Harnessing Glycoproteomics and Glycomics to Understand Cardiac Biology and Disease

ABSTRACT Our research program develops and applies innovative mass spectrometry technologies, bioinformatics tools, and methodologies to transform our understanding of cell surface proteins and glycans and answer outstanding questions in stem cell biology and cardiac pathology. Our analytical platforms promote the development of new

reagents and strategies to improve the quality and homogeneity of stem cell-derived cardiomyocytes for research and clinical applications and the discovery of strategies to monitor and treat patients with advanced heart failure. Specifically, our approaches enable the identification, characterization, and quantification of cell surface

glycoproteins and glycans from small numbers of human cells. To date, we have developed new markers for identifying cardiomyocytes with high specificity and selecting maturation stage-specific stem cell derived cardiomyocytes to enable reproducible assessment and isolation of functionally-defined cells. Applying our

technologies to primary human heart tissue, we have begun to develop cell-type specific views of the cell surface proteome and glycome within normal and failing hearts. We have also developed innovative bioinformatics tools to inform our next level of technology development to enhance our capabilities and improve the speed and

accuracy with which we analyze our mass spectrometry data. The proposed studies build on these experiences to: 1) develop the next generation technology that will provide unparalleled specificity regarding the molecular phenotypes presented at the cell surface, information that is not possible to obtain by any current method, 2)
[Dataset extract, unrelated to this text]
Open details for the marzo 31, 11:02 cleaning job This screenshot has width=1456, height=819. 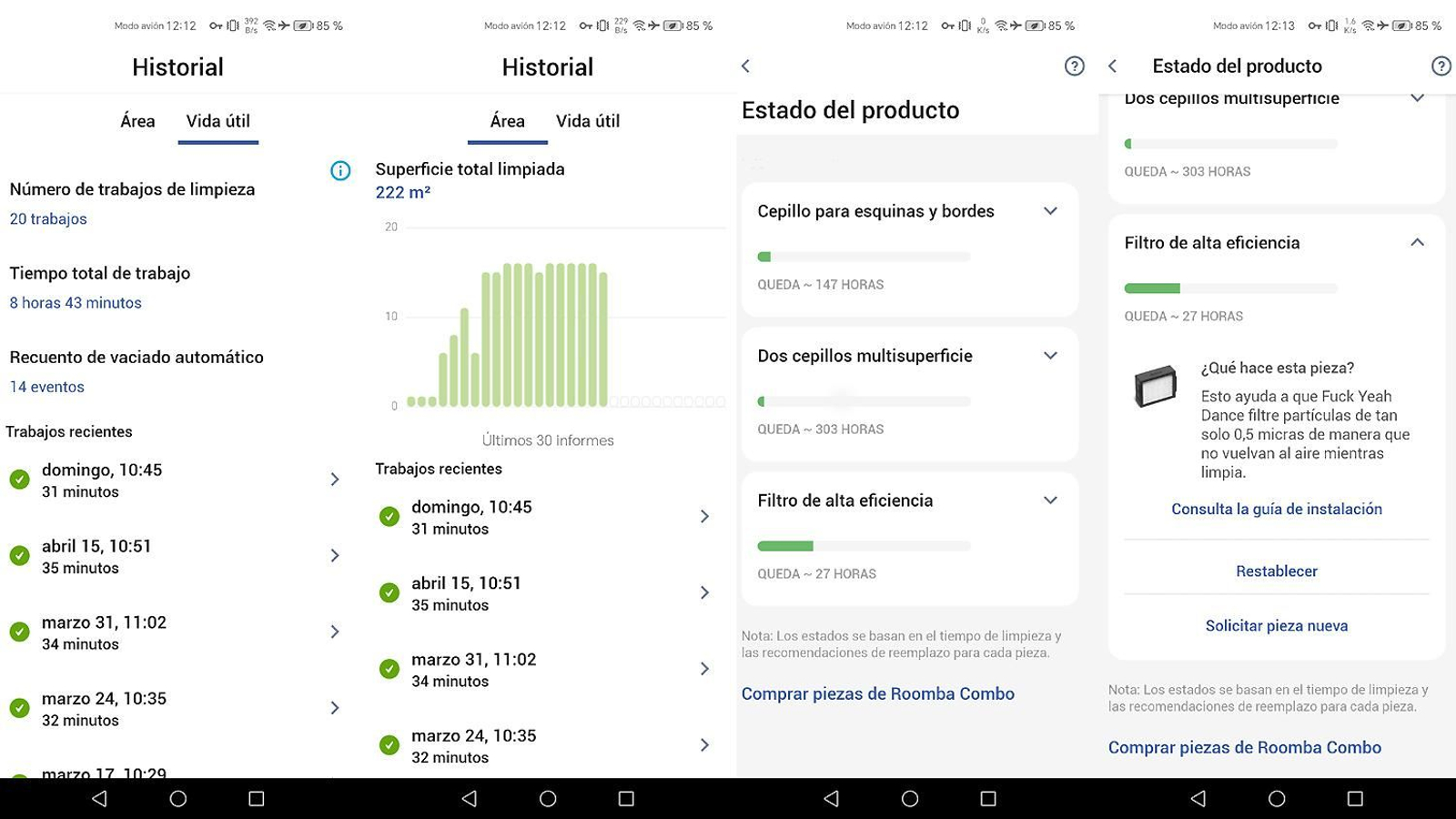(336, 632)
develop marker panels that enable the assessment and selection of chamber- and maturation-stage specific stem cell derived cardiomyocytes without genetic editing, 3) define the cell-type specific receptors, membrane- bound ligands and secreted factors present in the normal human heart and how they change in disease to

provide new understanding of intercellular signaling and inform the development of remote sensing markers to benefit the care of patients with advanced heart failure. The impact from the proposed studies lies within future applications and mechanistic studies that will be possible based on the approaches and data that we generate.

As our program evolves to pursue mechanistic and translational studies of the molecules revealed by our discovery efforts, we expect the outcomes of these studies will broadly impact the development of strategies to improve the quality of stem cell derivatives to promote their utility for drug testing, disease modeling, and

therapeutic applications, inform the development of cell-type directed payload delivery systems and drugs that avoid cardiotoxic effects, and yield new strategies to assess and treat advanced heart failure.